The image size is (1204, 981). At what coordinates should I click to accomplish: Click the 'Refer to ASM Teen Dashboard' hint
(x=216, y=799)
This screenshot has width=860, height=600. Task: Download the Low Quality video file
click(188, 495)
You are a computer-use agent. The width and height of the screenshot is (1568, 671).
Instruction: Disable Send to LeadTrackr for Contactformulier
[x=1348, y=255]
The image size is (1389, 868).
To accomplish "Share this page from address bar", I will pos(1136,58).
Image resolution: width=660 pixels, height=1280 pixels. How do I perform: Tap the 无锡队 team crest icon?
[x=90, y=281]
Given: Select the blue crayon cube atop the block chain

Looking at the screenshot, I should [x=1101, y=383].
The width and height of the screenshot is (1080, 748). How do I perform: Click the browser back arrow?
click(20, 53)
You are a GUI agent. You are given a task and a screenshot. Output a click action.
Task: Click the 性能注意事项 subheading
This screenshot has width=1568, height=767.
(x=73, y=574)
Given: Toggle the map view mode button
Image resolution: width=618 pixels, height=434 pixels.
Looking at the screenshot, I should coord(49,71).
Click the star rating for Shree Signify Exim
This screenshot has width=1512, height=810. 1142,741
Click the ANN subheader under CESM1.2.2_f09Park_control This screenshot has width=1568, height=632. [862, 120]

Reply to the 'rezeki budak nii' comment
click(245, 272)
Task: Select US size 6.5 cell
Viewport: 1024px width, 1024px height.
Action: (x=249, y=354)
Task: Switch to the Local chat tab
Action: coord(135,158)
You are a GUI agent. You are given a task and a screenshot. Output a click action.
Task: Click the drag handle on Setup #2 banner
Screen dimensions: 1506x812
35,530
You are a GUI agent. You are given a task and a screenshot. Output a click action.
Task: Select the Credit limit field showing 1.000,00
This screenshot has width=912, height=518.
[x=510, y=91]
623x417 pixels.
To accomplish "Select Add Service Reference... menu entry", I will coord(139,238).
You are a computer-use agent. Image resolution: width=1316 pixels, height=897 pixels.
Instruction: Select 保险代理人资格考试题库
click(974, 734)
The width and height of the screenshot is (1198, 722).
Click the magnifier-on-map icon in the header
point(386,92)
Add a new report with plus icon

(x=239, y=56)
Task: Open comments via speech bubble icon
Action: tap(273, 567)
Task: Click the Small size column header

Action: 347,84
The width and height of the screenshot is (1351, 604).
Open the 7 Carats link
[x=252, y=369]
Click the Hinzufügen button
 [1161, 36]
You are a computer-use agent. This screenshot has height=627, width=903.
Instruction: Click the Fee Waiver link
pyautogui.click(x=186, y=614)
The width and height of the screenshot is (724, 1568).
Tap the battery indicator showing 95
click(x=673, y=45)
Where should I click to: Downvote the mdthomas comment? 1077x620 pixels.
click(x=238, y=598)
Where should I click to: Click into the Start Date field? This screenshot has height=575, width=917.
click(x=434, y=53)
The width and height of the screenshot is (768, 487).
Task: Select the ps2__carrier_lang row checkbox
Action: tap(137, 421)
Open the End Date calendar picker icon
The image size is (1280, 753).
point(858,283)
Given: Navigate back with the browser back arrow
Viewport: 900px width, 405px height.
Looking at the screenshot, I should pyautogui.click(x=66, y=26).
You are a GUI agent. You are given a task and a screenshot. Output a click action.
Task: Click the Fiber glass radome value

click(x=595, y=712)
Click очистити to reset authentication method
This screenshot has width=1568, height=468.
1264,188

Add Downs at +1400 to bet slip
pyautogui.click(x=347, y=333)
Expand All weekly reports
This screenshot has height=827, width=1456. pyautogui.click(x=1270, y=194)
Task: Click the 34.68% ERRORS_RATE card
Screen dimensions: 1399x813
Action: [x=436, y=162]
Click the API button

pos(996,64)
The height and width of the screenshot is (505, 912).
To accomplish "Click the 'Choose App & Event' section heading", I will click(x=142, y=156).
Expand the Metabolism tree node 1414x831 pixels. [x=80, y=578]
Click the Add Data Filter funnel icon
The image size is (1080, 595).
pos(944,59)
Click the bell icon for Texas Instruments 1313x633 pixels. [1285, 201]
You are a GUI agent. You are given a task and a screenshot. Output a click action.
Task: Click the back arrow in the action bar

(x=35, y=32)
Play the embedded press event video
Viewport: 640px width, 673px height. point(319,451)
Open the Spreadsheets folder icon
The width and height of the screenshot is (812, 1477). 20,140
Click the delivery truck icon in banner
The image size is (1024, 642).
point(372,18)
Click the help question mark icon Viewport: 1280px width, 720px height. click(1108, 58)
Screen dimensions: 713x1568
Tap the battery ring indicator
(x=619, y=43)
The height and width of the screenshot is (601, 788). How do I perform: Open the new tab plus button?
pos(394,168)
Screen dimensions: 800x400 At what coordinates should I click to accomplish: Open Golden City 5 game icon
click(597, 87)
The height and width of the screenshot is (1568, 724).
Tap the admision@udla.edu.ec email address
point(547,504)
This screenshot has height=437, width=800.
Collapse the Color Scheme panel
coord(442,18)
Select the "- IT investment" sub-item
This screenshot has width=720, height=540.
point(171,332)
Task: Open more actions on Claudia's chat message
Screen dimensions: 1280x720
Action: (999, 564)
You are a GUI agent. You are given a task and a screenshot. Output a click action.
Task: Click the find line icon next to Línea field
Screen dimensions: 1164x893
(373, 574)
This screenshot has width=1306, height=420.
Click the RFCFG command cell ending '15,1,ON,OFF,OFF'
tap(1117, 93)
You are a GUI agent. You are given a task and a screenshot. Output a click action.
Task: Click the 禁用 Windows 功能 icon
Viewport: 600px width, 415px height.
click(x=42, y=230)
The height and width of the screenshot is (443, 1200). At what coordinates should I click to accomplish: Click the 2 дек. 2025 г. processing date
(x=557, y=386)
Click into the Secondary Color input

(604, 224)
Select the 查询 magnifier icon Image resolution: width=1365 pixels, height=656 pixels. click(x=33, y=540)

——————————

Out of the data above, give again only the lines starting at the one holding "Click the API button" and ending at the one holding "This screenshot has height=437, width=800.", unchanged.

RESPONSE TO THE EXERCISE
Click the API button

pos(996,64)
The height and width of the screenshot is (505, 912).
To accomplish "Click the 'Choose App & Event' section heading", I will click(x=142, y=156).
Expand the Metabolism tree node 1414x831 pixels. [x=80, y=578]
Click the Add Data Filter funnel icon
The image size is (1080, 595).
pos(944,59)
Click the bell icon for Texas Instruments 1313x633 pixels. [1285, 201]
You are a GUI agent. You are given a task and a screenshot. Output a click action.
Task: Click the back arrow in the action bar

(x=35, y=32)
Play the embedded press event video
Viewport: 640px width, 673px height. point(319,451)
Open the Spreadsheets folder icon
The width and height of the screenshot is (812, 1477). 20,140
Click the delivery truck icon in banner
The image size is (1024, 642).
point(372,18)
Click the help question mark icon Viewport: 1280px width, 720px height. click(1108, 58)
Screen dimensions: 713x1568
Tap the battery ring indicator
(x=619, y=43)
The height and width of the screenshot is (601, 788). How do I perform: Open the new tab plus button?
pos(394,168)
Screen dimensions: 800x400 At what coordinates should I click to accomplish: Open Golden City 5 game icon
click(597, 87)
The height and width of the screenshot is (1568, 724).
Tap the admision@udla.edu.ec email address
point(547,504)
This screenshot has height=437, width=800.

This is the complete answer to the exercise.